Когда мы пригласили Булата на вторую звукозапись (это делалось сообща, от имени всего маленького замечательного музейного коллектива), мы позвали своих друзей и знакомых, так что было, наверное, человек тридцать – сорок. И Булат несколько недоуменно сказал: «Меня приглашали на звукозапись, а тут получается вечер» (хотя это было днем), – в общем, он выразил некоторое неудовольствие. Но всё было хорошо, и он спел ту программу, которую собирался спеть.

Закончил, похлопали. Он встал, собрался уходить… И тут я совершил невольную ошибку, и получилась бестактность: я перемотал на начало и включил на воспроизведение все три или четыре магнитофона, которые там стояли, стараясь показать Булату, как мы ценим его записи, – я как бы стал проверять качество звучания. И все магнитофоны запели разные песни Булата: я не везде домотал до начала. Началась ужасная какофония.

Булат съежился. Ему это было неприятно.

Это длилось всего несколько секунд, мгновение. Я бросился исправлять оплошность. Но Булат был человек вежливый и не стал особенно показывать свое огорчение, на его общении с нами это никак не отразилось. Однако осадок от неуместности этого аттракциона у меня остался.

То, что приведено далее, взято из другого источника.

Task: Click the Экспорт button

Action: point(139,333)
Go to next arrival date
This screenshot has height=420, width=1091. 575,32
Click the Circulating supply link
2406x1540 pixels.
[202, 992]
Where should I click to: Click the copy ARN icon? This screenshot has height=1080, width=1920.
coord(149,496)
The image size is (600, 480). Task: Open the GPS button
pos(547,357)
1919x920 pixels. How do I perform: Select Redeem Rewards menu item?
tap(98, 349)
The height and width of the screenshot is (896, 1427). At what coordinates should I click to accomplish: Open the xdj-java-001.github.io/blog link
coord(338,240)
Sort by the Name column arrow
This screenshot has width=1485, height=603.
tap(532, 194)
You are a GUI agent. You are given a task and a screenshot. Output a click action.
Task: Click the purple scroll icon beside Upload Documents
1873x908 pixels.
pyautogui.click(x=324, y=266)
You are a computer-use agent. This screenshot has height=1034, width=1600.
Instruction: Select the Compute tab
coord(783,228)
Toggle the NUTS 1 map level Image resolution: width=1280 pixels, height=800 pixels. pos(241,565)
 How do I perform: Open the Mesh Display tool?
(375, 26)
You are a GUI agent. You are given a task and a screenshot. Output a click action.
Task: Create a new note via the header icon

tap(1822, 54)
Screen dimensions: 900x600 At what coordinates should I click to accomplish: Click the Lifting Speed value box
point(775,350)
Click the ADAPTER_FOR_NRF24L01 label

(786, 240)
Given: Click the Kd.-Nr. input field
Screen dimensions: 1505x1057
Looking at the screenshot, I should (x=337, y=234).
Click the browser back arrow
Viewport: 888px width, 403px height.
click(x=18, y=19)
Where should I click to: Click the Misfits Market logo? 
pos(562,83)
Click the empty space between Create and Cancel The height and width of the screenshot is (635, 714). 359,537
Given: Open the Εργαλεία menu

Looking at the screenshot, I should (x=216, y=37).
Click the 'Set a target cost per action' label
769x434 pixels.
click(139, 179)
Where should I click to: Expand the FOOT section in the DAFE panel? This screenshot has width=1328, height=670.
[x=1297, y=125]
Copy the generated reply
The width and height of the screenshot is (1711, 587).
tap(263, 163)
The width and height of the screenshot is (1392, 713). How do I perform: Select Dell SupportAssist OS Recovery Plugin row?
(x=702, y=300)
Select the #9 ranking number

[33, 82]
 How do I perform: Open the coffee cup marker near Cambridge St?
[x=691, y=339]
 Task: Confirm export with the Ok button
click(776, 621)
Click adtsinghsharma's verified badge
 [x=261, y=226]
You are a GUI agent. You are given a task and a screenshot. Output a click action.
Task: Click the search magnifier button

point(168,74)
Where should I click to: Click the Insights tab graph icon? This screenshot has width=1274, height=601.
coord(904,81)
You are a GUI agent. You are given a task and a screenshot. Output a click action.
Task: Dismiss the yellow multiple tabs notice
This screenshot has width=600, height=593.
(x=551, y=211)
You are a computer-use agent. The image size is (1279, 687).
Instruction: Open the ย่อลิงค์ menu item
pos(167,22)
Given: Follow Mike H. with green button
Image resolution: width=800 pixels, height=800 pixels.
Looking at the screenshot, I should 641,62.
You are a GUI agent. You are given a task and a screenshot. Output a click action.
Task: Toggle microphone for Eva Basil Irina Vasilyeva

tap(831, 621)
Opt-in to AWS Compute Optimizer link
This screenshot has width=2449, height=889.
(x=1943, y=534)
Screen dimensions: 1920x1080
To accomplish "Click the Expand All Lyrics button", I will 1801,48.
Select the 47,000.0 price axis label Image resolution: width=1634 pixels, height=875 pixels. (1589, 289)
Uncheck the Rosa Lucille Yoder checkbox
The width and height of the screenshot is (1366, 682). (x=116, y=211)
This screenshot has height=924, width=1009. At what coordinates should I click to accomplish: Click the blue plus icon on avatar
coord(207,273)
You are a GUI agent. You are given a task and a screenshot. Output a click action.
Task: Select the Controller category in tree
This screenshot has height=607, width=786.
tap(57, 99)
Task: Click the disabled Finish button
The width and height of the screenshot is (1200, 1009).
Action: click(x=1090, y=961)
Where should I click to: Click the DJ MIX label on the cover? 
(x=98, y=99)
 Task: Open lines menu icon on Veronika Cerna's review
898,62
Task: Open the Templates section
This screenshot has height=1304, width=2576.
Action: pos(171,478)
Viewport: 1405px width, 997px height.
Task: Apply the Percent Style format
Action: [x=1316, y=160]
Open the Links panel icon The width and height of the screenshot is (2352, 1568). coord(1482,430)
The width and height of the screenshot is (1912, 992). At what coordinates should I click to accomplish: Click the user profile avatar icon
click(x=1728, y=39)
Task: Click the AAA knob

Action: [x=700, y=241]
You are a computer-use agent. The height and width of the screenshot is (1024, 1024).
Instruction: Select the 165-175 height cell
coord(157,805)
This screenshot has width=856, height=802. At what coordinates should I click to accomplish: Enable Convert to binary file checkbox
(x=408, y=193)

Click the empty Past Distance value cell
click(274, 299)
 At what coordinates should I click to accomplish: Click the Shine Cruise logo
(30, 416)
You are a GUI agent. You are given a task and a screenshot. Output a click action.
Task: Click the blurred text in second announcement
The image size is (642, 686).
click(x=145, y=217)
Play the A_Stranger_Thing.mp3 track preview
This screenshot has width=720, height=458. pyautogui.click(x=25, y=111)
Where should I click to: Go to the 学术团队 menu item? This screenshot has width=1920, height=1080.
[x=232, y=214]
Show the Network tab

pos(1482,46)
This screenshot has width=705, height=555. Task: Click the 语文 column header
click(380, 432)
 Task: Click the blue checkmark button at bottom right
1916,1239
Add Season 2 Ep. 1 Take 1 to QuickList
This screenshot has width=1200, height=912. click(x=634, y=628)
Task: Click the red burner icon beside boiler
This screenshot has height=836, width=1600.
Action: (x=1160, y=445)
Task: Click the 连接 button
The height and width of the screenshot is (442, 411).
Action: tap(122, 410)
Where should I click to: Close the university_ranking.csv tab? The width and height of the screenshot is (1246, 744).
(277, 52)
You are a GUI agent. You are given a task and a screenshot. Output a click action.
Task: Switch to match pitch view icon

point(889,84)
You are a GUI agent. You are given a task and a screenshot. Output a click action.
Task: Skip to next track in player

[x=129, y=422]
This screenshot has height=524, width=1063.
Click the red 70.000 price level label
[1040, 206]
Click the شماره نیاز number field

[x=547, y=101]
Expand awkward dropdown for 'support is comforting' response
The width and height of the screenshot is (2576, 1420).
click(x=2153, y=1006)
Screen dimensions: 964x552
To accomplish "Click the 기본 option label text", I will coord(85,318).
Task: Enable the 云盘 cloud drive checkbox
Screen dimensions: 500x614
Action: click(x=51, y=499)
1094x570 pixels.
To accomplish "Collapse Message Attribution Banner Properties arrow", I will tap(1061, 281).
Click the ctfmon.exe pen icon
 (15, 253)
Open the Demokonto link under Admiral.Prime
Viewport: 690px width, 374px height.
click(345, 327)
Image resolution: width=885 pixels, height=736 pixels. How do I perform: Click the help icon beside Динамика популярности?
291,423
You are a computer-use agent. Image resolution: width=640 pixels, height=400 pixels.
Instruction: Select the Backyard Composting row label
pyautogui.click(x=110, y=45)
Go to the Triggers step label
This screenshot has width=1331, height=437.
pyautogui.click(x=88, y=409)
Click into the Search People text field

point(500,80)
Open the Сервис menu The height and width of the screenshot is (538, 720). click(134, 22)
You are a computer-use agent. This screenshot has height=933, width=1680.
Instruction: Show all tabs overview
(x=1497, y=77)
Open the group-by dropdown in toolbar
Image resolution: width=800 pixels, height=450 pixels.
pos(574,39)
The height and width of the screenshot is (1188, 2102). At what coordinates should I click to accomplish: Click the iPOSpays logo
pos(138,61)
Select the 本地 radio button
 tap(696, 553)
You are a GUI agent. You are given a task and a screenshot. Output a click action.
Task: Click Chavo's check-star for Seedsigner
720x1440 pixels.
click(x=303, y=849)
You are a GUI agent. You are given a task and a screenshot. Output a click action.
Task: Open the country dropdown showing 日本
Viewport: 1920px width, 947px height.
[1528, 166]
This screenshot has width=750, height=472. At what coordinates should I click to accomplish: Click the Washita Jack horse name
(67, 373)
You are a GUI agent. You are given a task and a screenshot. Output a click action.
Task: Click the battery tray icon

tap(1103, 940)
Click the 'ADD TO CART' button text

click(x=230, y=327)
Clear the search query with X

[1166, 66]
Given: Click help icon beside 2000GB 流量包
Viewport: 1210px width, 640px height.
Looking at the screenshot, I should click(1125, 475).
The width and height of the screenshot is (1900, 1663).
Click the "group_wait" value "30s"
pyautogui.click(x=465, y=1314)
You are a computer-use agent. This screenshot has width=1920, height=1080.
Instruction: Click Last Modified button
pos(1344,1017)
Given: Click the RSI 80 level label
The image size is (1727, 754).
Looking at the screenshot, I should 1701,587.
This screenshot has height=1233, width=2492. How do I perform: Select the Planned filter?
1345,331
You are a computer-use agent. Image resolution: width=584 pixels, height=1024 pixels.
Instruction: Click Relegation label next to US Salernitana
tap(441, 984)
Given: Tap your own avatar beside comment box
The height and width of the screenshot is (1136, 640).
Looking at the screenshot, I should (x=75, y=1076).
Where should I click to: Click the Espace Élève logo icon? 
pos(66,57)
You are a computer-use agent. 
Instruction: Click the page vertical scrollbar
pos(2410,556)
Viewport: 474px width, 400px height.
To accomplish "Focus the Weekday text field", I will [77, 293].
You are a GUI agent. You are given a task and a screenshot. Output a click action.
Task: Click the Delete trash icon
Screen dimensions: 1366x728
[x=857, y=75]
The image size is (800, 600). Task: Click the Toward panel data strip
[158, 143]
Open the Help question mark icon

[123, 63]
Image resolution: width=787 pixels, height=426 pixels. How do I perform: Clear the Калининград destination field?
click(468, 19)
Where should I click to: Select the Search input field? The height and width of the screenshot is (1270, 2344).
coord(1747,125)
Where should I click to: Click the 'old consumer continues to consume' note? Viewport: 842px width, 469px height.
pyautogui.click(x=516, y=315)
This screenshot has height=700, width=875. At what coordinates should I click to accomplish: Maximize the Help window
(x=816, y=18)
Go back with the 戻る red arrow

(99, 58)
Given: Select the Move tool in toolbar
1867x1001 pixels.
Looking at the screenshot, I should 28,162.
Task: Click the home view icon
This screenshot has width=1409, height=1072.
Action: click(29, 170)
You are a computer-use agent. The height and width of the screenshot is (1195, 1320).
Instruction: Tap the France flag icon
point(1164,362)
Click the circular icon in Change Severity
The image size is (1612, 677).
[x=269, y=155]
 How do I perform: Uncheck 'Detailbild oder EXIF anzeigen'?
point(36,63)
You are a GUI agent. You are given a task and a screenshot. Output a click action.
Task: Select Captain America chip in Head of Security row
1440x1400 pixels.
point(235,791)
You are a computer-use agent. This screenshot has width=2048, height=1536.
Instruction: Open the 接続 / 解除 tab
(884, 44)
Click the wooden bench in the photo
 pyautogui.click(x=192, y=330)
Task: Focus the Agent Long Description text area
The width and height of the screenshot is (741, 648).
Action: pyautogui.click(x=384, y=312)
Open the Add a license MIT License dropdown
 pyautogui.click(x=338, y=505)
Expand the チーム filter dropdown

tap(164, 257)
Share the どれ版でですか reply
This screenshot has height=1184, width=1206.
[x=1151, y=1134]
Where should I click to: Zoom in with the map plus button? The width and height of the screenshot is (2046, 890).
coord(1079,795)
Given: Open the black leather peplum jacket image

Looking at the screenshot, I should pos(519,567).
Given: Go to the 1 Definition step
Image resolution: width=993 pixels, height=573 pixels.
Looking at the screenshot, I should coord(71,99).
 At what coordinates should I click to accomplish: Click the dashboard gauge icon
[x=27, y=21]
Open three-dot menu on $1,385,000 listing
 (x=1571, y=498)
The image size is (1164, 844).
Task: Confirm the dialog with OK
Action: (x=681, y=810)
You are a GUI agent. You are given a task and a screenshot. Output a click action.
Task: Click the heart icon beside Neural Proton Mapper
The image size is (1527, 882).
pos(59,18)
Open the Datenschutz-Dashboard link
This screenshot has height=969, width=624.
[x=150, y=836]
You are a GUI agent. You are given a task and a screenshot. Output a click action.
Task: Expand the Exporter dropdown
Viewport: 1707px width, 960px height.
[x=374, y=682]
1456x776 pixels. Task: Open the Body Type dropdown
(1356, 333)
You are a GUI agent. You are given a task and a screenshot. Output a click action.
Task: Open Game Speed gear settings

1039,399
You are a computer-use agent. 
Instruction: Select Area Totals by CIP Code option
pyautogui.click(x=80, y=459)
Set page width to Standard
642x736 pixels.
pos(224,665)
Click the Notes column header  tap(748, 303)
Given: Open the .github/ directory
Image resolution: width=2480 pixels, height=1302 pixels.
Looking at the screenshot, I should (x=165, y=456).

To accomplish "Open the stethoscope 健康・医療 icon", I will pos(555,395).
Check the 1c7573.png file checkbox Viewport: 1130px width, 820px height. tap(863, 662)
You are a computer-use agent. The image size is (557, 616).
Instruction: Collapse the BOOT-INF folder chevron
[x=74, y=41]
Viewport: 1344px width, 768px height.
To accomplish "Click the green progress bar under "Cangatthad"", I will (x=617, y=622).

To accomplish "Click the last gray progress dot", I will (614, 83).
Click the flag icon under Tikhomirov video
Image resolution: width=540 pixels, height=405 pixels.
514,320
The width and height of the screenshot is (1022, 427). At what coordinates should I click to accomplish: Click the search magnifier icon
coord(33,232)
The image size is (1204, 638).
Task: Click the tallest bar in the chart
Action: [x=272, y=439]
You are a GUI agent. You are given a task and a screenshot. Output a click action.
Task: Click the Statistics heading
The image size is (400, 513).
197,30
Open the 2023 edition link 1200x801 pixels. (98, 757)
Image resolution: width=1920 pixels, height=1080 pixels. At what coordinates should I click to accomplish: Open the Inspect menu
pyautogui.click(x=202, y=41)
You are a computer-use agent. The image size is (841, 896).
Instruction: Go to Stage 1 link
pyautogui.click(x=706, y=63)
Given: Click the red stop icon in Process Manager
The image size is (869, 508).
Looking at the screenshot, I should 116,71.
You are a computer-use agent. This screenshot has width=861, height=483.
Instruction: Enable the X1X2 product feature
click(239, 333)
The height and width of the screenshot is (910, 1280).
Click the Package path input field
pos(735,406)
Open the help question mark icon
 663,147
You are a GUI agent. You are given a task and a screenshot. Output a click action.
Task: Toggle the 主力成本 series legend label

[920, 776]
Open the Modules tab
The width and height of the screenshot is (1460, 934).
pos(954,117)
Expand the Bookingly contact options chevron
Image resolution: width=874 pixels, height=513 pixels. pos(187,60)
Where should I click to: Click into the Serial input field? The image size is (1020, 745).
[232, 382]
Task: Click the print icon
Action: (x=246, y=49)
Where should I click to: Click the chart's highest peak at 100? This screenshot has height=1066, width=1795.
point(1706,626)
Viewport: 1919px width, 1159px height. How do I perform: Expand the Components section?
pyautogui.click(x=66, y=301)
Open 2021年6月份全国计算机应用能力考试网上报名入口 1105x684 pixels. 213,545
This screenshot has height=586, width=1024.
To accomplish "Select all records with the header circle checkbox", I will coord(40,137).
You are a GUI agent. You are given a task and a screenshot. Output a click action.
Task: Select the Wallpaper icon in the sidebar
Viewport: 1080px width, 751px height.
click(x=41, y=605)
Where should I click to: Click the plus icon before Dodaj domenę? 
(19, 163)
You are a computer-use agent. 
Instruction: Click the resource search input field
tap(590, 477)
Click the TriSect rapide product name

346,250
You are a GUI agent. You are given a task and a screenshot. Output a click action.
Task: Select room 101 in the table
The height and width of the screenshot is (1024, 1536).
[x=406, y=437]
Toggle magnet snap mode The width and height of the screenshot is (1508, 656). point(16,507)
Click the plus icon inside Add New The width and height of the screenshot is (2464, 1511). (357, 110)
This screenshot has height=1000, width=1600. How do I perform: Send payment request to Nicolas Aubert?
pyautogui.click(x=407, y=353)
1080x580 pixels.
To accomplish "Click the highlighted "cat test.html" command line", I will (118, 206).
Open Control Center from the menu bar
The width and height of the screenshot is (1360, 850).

Все столпились вокруг него, потом проводили до выхода, кто-то побежал за такси – тогда это было просто. Но все-таки несколько минут надо было подождать. Наступила неловкая пауза: восторг свой все уже ему выразили. Его снова, довольно робко, обступили, но он был уже какой-то задумчивый, рассеянный….

Это была ранняя весна – апрель, наверное, или март. Было уже очень тепло. Снега еще много, но солнце очень яркое.